Même s’il ne s’agit que de sa toute première bande dessinée, Camille Lavaud Benito démontre un talent indéniable pour le médium avec La vie souterraine, un album mariant réalité historique et expérimentation graphique.
Basée sur des faits authentiques, la bande dessinée La vie souterraine de Camille Lavaud Benito nous replonge dans la Seconde Guerre mondiale, au tout début de l’occupation française par les Allemands. Tournant autour d’un groupe d’amis composé de Gabor Varga, directeur de l’agence publicitaire Mad Polydor et collectionneur d’art, de sa maîtresse Irène Lacombe, directrice d’une galerie et mécène de plusieurs artistes, des peintres José Manjarès et Joseph Blumberg, de l’éditeur Pierre Worms, de Georges Lottre, un « politicien girouette » et de son épouse Berthe, qui exerce le métier de rédactrice en chef, l’album dépeint la transformation radicale de la France suite à la signature de l’armistice le 22 juin 1940.

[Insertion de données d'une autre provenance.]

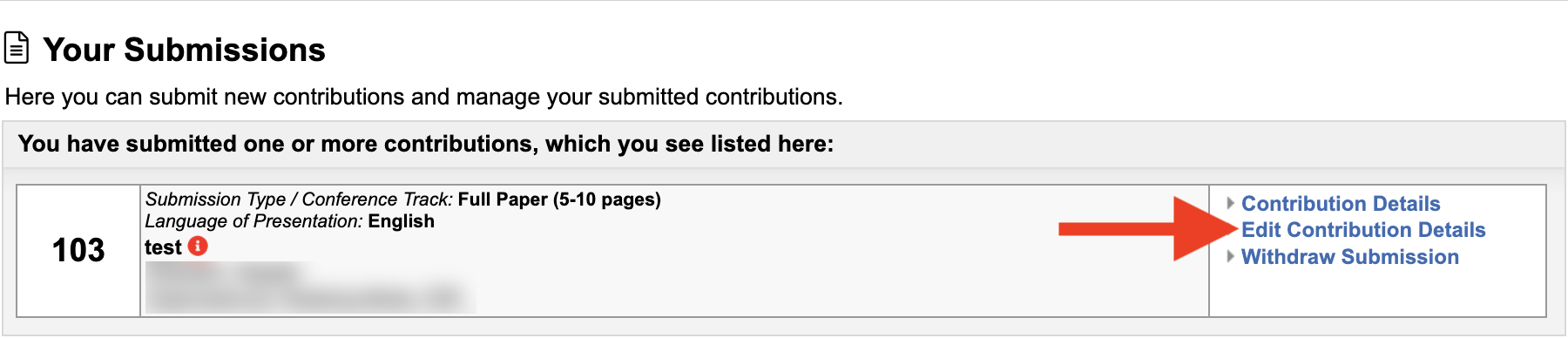This screenshot has height=338, width=1568.
Task: Click the first blurred author name line
Action: pyautogui.click(x=224, y=273)
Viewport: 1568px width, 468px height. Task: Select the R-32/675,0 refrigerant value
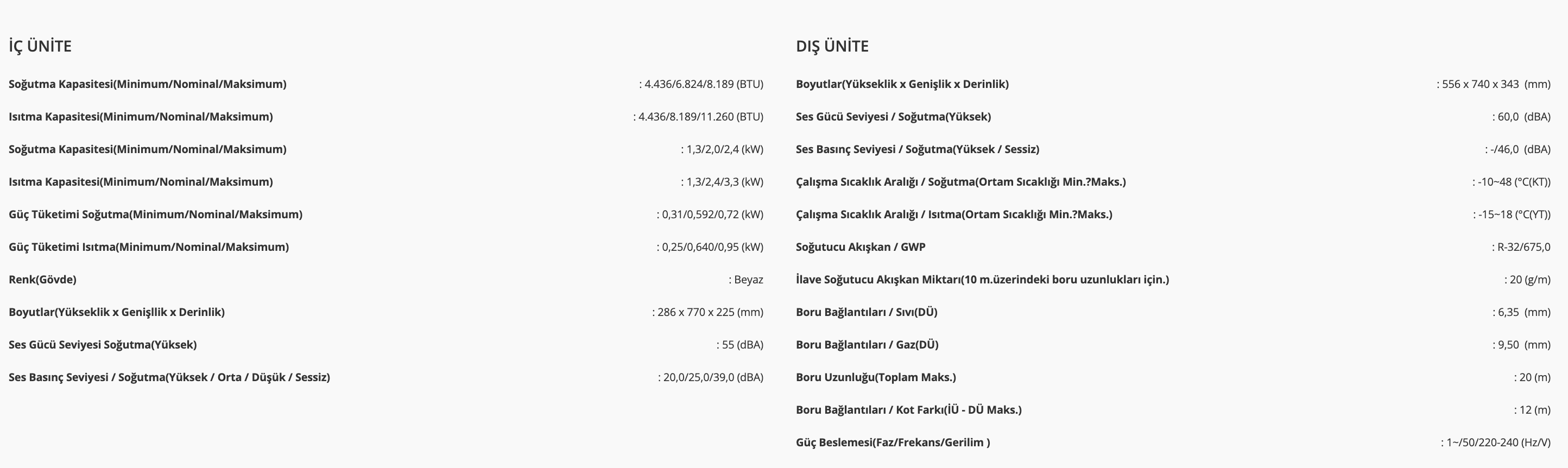1523,247
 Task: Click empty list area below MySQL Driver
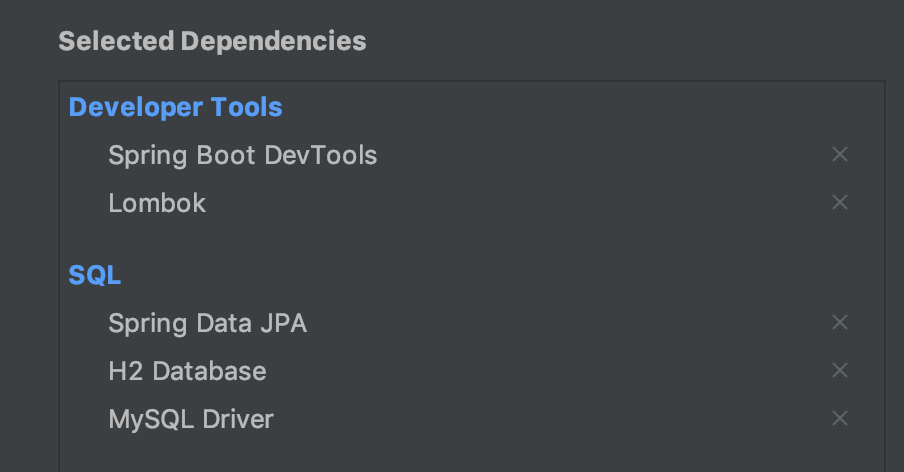(x=472, y=456)
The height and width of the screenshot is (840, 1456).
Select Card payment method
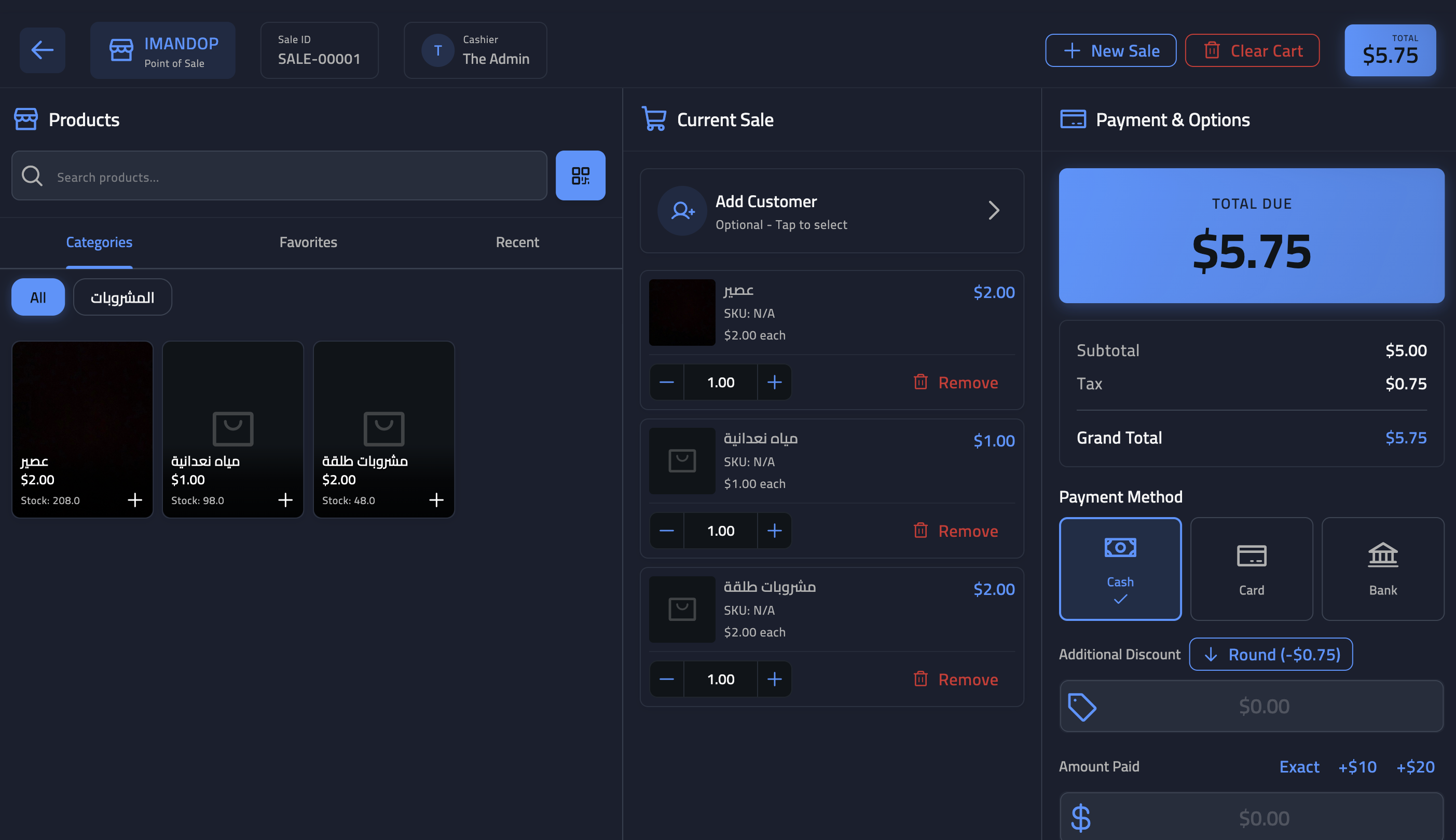(1251, 569)
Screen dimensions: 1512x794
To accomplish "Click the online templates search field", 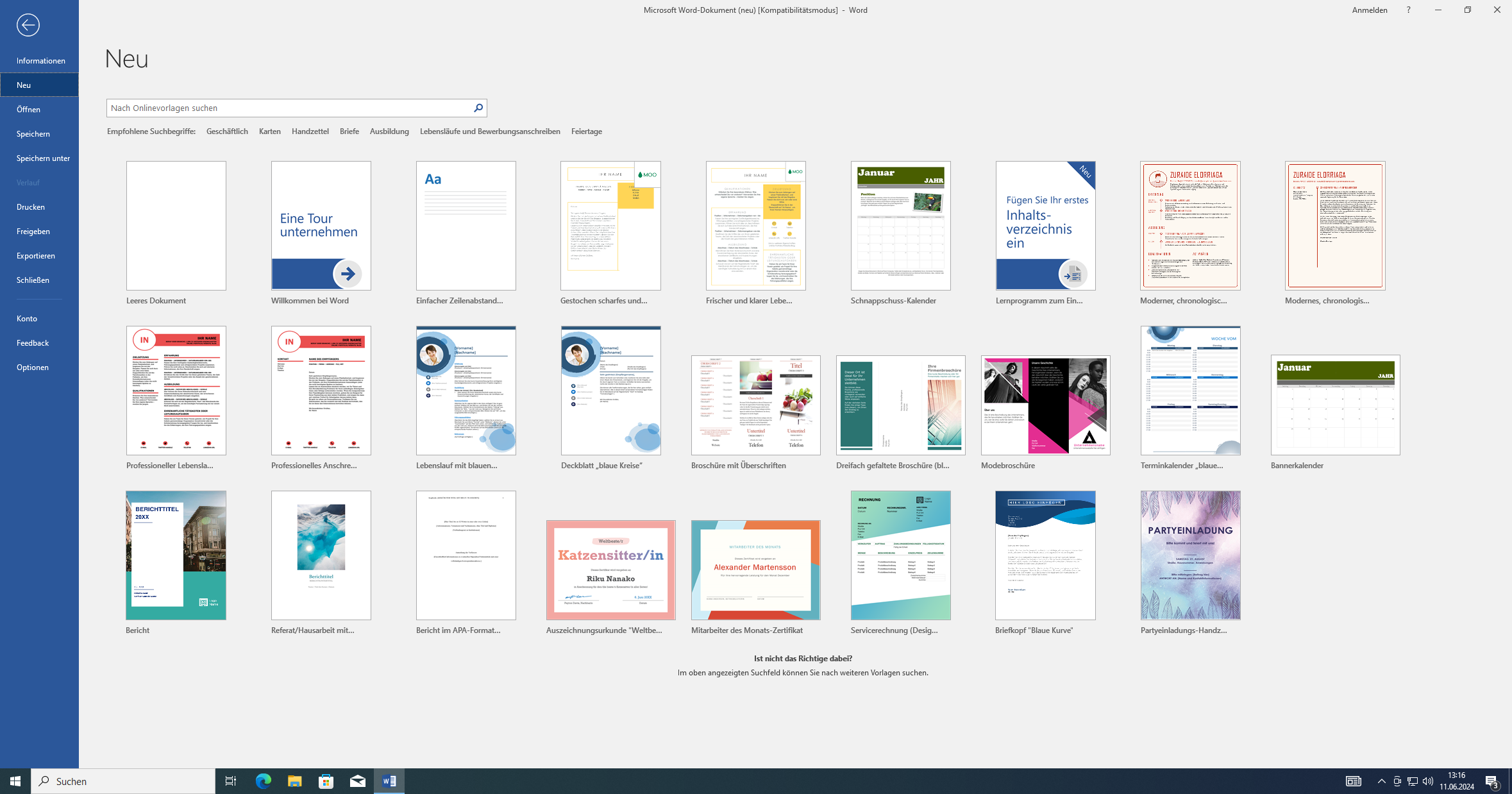I will [x=289, y=108].
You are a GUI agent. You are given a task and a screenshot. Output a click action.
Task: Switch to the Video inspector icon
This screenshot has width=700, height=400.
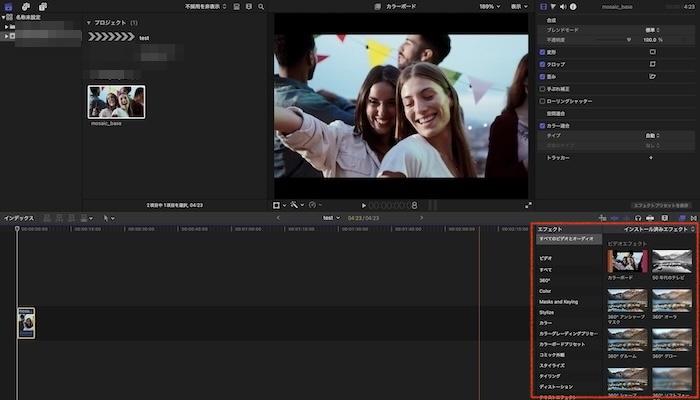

Bien qu’il y ait déjà eu plusieurs récits portant sur cette période historique, La vie souterraine adopte un point de vue original, en s’attardant à la persécution qu’ont subis les artistes visuels durant l’occupation de la France. On se doutait que plusieurs peintres juifs aient été obligés de changer de nom pour continuer à pratiquer leur art, comme c’est le cas de Joseph Blumberg, qui se fera appeler Charles Fleurmont, un patronyme on ne peut plus français, mais ce qui est moins connu, c’est qu’Adolf Hitler (lui-même recalé aux Beaux-Arts de Vienne) exigea que les œuvres des dégénérés qui allaient à l’encontre de « l’idéologie héroïque des nazis », soient saisies et confisquées, peu importe la nationalité de leurs créateurs.
Trahi par sa maîtresse, qui n’a pas apprécié qu’il ait passé trop de temps avec une autre femme lors d’un vernissage à sa galerie, Gabor Varga deviendra la cible des Allemands, tout d’abord parce que les Juifs sous le régime de Vichy étaient soumis à l’interdiction de faire de la publicité, mais également parce qu’il possédait un nombre considérable d’œuvres d’art considérées comme « sataniques et modernistes ». Pourchassé par les nazis, Varga se réfugiera en Dordogne, et quittant la petite bourgeoisie parisienne, le dernier tiers de La vie souterraine décrit les braquages, les sabotages et même les meurtres auxquels les membres de la résistance se livreront afin de miner les forces d’occupation et le travail des collabos.
Si l’histoire de La vie souterraine est parfois un peu décousue, surtout au début du récit, il est difficile de ne pas être charmé par le travail graphique de Camille Lavaud Benito. D’un trait fin et méticuleux effectué à l’encre et parsemé de touches de feutre et d’aquarelle, l’artiste livre des planches incroyablement touffues, où les illustrations s’entremêlent sur des planches souvent dénuées de cases, offrant des compositions graphiques aussi inventives que denses. À l’exception de quelques touches de couleur ici et là (une affiche, le soleil, un bouquet de fleurs, etc.), ses dessins sont monochromes et imprimés sur des pages de grand format, ce qui permet de mieux apprécier ses fresques picturales.
Tandis que ses personnages, surtout les secondaires, arborent un côté naïf et un peu maladroit, avec leurs nez en trompette et leurs dentitions chevalines, ses décors regorgent par contre d’une foule de détails impressionnants. Elle insère de vrais documents d’archives à travers ses pages, et crée sa propre trame sonore, en indiquant le titre et les auteurs des pièces musicales accompagnant certaines scènes. Elle injecte une belle touche d’onirisme à l’ensemble, avec des avions de guerre survolant l’éruption d’une bouteille de champagne, un artiste endormi sur une palette géante, une vache ou un arbre en train de peindre une toile, ou des volutes de fumée se transformant en serpent. L’album se termine sur quelques pages en couleur reprenant des affiches de films, des couvertures de romans ou des programmes radio réalisés dans le style de l’époque.
Rendant hommage à l’aspect révolutionnaire de l’art, surtout en temps de guerre, La vie souterraine est un album graphiquement unique, qui constitue une entrée en matière fort intéressante pour cette série devant se décliner en trois tomes.
La vie souterraine, de Camille Lavaud Benito. Publié aux éditions Les Requins Marteaux, 96 pages.